● WHAT THE EXERCISE ASKS
Reproduce exactly the lines of the material beneath, from the line that contains "Open the MÚSICA tag on the concert image" to the line that contains "Open the Storage", both included, and no other lines.

● PROVIDED ENTRIES
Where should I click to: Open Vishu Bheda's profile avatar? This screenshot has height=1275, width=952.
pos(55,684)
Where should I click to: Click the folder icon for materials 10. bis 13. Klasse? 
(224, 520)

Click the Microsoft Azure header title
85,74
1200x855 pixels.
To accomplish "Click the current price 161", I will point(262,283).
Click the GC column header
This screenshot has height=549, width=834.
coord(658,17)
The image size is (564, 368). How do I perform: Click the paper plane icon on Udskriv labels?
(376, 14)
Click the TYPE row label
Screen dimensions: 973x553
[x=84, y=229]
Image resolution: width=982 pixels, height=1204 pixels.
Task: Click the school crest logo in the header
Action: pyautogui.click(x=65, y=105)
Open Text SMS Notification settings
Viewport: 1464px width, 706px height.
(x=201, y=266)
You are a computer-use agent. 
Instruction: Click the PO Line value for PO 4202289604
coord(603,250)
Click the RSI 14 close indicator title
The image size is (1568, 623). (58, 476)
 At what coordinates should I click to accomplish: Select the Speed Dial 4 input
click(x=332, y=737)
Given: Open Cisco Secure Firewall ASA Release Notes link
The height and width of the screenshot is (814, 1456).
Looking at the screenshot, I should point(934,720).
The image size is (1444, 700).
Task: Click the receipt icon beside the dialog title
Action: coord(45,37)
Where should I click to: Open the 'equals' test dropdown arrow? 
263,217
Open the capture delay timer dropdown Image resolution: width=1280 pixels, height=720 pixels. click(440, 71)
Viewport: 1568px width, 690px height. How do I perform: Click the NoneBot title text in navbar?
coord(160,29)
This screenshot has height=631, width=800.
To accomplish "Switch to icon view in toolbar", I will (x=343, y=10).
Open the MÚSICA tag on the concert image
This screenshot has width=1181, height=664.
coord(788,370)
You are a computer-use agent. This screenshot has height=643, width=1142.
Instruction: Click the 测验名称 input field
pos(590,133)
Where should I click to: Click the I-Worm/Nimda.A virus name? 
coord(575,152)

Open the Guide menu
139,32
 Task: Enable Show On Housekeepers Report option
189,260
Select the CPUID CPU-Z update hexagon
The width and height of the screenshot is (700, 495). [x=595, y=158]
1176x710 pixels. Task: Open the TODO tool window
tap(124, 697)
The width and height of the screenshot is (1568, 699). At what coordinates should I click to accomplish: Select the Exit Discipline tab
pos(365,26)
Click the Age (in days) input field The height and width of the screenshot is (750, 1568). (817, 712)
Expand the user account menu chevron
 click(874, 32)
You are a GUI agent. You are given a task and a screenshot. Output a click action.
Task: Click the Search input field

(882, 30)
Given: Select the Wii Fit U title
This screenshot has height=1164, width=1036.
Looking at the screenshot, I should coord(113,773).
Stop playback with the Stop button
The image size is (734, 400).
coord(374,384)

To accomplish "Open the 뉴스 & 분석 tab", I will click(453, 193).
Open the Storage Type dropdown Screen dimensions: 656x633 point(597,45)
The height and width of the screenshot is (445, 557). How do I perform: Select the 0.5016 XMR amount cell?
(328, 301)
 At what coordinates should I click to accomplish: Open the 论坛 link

● SOLUTION FOR THIS EXERCISE
Open the MÚSICA tag on the concert image
This screenshot has width=1181, height=664.
coord(788,370)
You are a computer-use agent. This screenshot has height=643, width=1142.
Instruction: Click the 测验名称 input field
pos(590,133)
Where should I click to: Click the I-Worm/Nimda.A virus name? 
coord(575,152)

Open the Guide menu
139,32
 Task: Enable Show On Housekeepers Report option
189,260
Select the CPUID CPU-Z update hexagon
The width and height of the screenshot is (700, 495). [x=595, y=158]
1176x710 pixels. Task: Open the TODO tool window
tap(124, 697)
The width and height of the screenshot is (1568, 699). At what coordinates should I click to accomplish: Select the Exit Discipline tab
pos(365,26)
Click the Age (in days) input field The height and width of the screenshot is (750, 1568). (817, 712)
Expand the user account menu chevron
 click(874, 32)
You are a GUI agent. You are given a task and a screenshot. Output a click action.
Task: Click the Search input field

(882, 30)
Given: Select the Wii Fit U title
This screenshot has height=1164, width=1036.
Looking at the screenshot, I should coord(113,773).
Stop playback with the Stop button
The image size is (734, 400).
coord(374,384)

To accomplish "Open the 뉴스 & 분석 tab", I will click(453, 193).
Open the Storage Type dropdown Screen dimensions: 656x633 point(597,45)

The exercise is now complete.